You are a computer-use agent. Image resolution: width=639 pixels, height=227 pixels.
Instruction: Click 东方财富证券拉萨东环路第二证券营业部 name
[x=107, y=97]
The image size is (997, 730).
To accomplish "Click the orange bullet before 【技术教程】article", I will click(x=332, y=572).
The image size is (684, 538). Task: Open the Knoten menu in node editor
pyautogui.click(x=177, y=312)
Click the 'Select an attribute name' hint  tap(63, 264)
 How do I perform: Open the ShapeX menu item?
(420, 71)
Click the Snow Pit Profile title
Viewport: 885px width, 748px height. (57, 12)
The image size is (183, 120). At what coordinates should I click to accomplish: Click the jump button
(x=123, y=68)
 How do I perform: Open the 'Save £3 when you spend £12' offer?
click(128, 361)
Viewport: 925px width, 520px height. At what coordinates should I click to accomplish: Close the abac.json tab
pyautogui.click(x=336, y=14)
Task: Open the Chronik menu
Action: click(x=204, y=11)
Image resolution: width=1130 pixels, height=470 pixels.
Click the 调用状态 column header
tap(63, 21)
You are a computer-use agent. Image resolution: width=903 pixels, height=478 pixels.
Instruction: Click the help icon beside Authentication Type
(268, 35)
——
■ REQUIRED WORK
Lay out every line of the rows above as a Markdown table with two columns, Line No. and Content. Put the line's number in the first column and the line itself in the second, and skip any blank lines.

■ OUTPUT OF THE EXERCISE
| Line No. | Content |
|---|---|
| 1 | You are a computer-use agent. Image resolution: width=639 pixels, height=227 pixels. |
| 2 | Instruction: Click 东方财富证券拉萨东环路第二证券营业部 name |
| 3 | [x=107, y=97] |
| 4 | The image size is (997, 730). |
| 5 | To accomplish "Click the orange bullet before 【技术教程】article", I will click(x=332, y=572). |
| 6 | The image size is (684, 538). Task: Open the Knoten menu in node editor |
| 7 | pyautogui.click(x=177, y=312) |
| 8 | Click the 'Select an attribute name' hint  tap(63, 264) |
| 9 |  How do I perform: Open the ShapeX menu item? |
| 10 | (420, 71) |
| 11 | Click the Snow Pit Profile title |
| 12 | Viewport: 885px width, 748px height. (57, 12) |
| 13 | The image size is (183, 120). At what coordinates should I click to accomplish: Click the jump button |
| 14 | (x=123, y=68) |
| 15 |  How do I perform: Open the 'Save £3 when you spend £12' offer? |
| 16 | click(128, 361) |
| 17 | Viewport: 925px width, 520px height. At what coordinates should I click to accomplish: Close the abac.json tab |
| 18 | pyautogui.click(x=336, y=14) |
| 19 | Task: Open the Chronik menu |
| 20 | Action: click(x=204, y=11) |
| 21 | Image resolution: width=1130 pixels, height=470 pixels. |
| 22 | Click the 调用状态 column header |
| 23 | tap(63, 21) |
| 24 | You are a computer-use agent. Image resolution: width=903 pixels, height=478 pixels. |
| 25 | Instruction: Click the help icon beside Authentication Type |
| 26 | (268, 35) |